The BBC reported a anonymous White House official as saying: “A two-state solution that doesn’t bring peace is not a goal that anybody wants to achieve.
“Peace is the goal, whether that comes in the form of a two-state solution, if that’s what the parties want, or something else, if that’s what the parties want.”
US President Donald Trump hopes to facilitate talks between Israel and the Palestinian Authority, the official added.
He and Israeli Prime Minister Benjamin Netanyahu were set to meet in Washington last night.
Israeli Security and Information Minister Gilad Erdan, a member of Mr Netanyahu’s Likud party, said yesterday: “All the cabinet ministers oppose a Palestinian state, including Netanyahu.”
Far-right Education Minister Naftali Bennett warned last week that “the earth will shake” if Mr Trump and Mr Netanyahu declare a commitment to a Palestinian state.

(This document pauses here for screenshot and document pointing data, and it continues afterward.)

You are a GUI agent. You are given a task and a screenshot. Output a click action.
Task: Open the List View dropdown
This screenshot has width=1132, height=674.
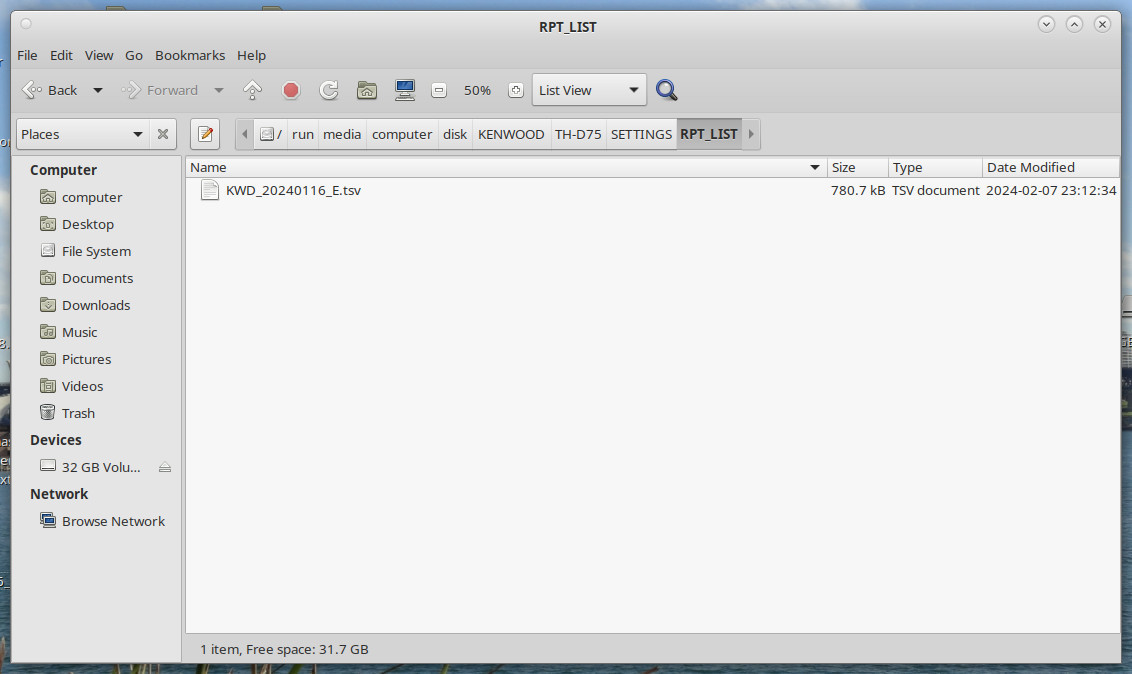589,90
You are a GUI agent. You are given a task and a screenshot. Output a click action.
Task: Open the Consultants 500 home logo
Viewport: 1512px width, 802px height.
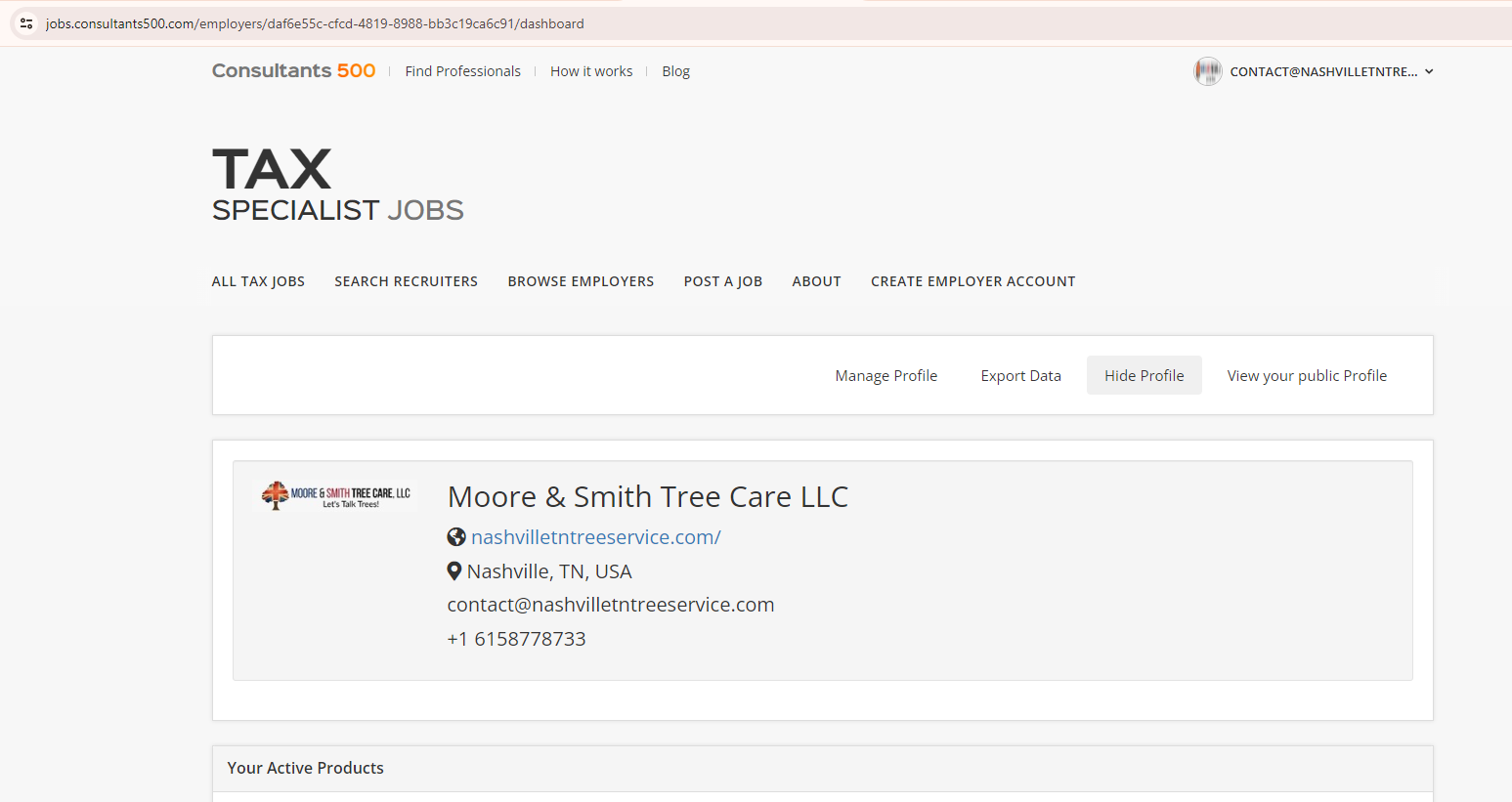coord(293,71)
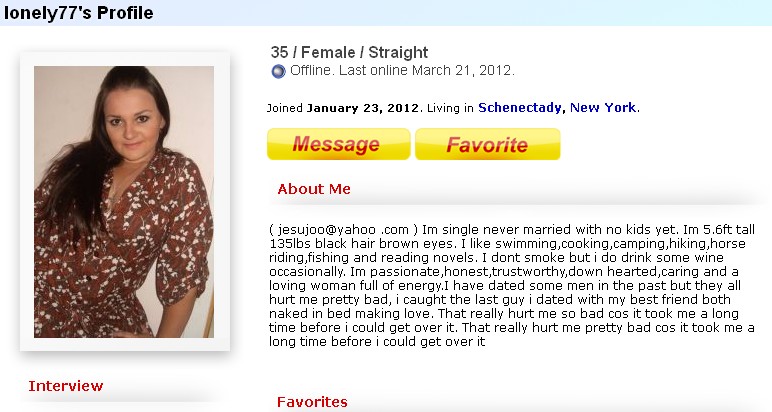Open the Schenectady location link
Screen dimensions: 772x412
point(519,108)
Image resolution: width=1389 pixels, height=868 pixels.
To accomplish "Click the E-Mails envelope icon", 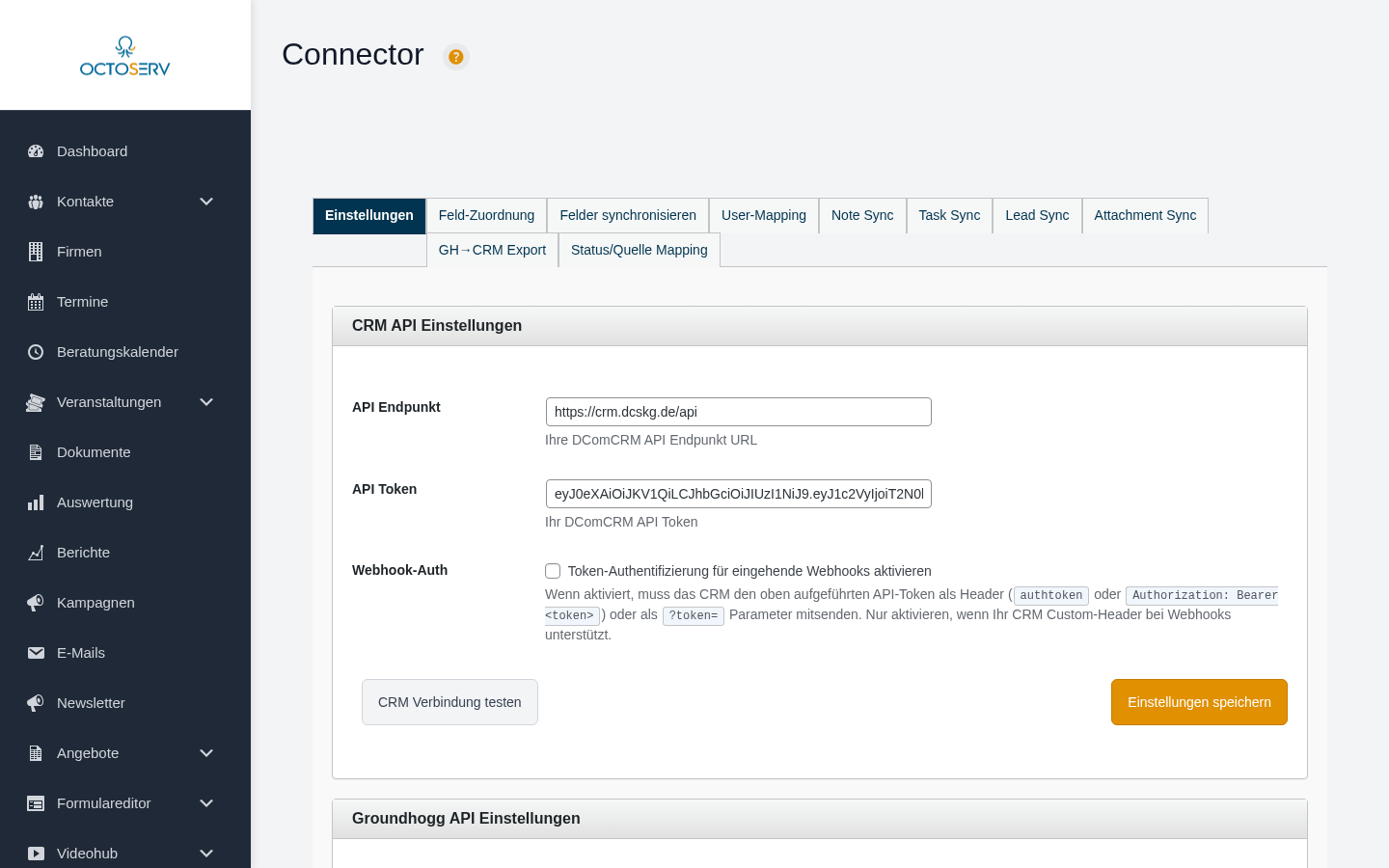I will click(x=36, y=653).
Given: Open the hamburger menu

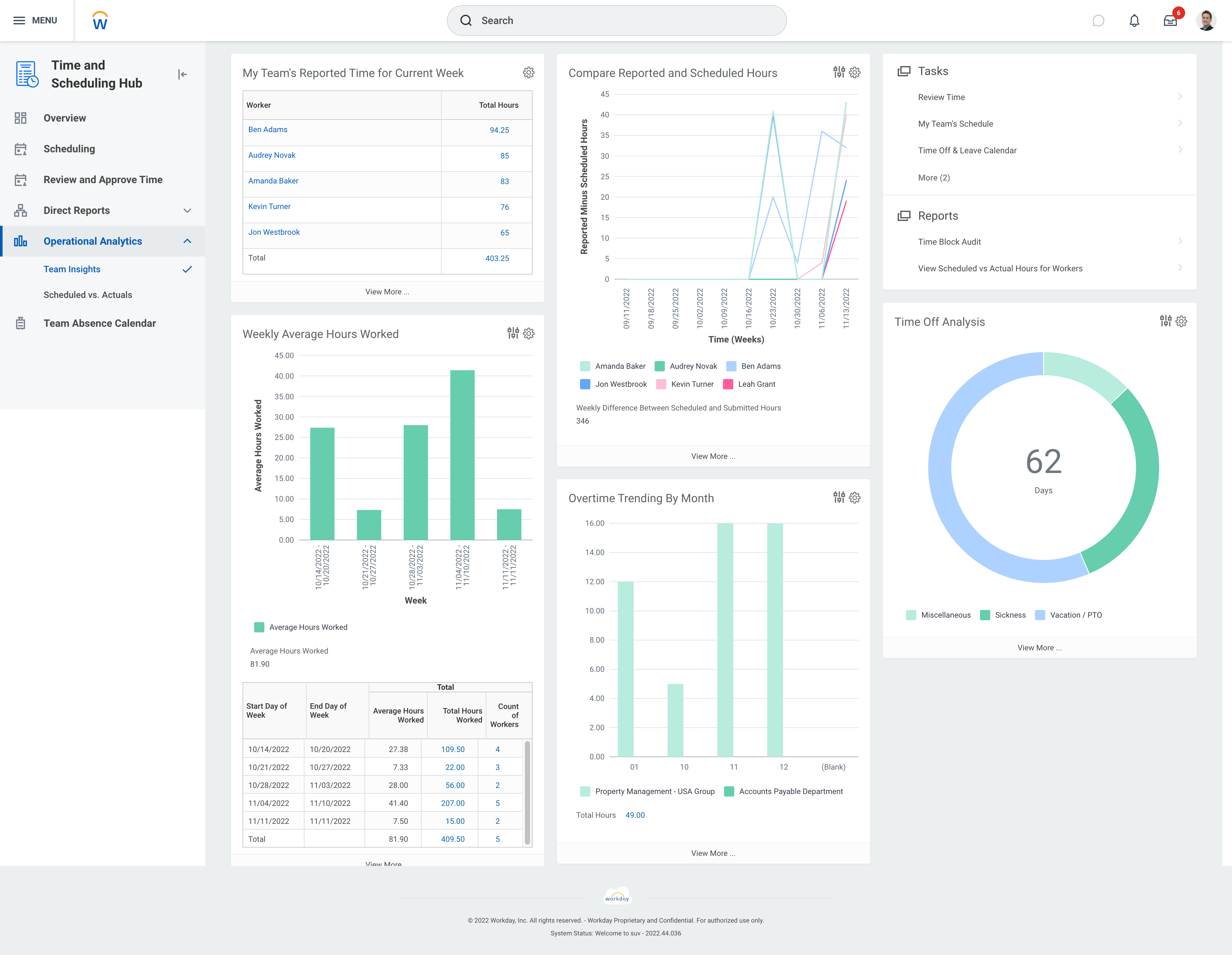Looking at the screenshot, I should (x=19, y=20).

PLO secretary-general Saeb Erekat, speaking after a meeting with British Commons Speaker John Bercow, said Mr Netanyahu’s plan of “one state and two systems” was “apartheid.”
He added: “The only alternative to two sovereign and democratic states on the 1967 border is one single secular and democratic state with equal rights for everyone, Christians, Muslims and Jews, on all of historic Palestine.”
Veteran PLO peace envoy Hanan Ashrawi insisted: “If US President Donald Trump is trying to create alternative realities, then he should spell out what the options are.
“A one-state solution would require equal rights and citizenship for all, unless he is advocating an apartheid state,” she said.
“However, a situation of perpetual occupation would only generate greater extremism and violence within the region and beyond.”
Meanwhile, anonymous Palestinian Authority officials revealed yesterday that President Mahmoud Abbas had met secretly with CIA director Mike Pompeo in the West Bank on Tuesday, but did not say what they had discussed.
Speaking in Cairo, UN secretary-general Antonio Guterres said there was no “plan B” for the conflict and the international community must do everything it can to bring about a two-state solution.
Mr Erekat also attacked British Prime Minister Theresa May’s calls for celebrations on the 100th anniversary of the Balfour Declaration this year, branding them “are not only unacceptable but insulting to the Palestinian people.”
The declaration issued by the British government during the first world war designated Palestine as a future Jewish homeland, despite the strong opposition of Jewish cabinet minister Edwin Montagu.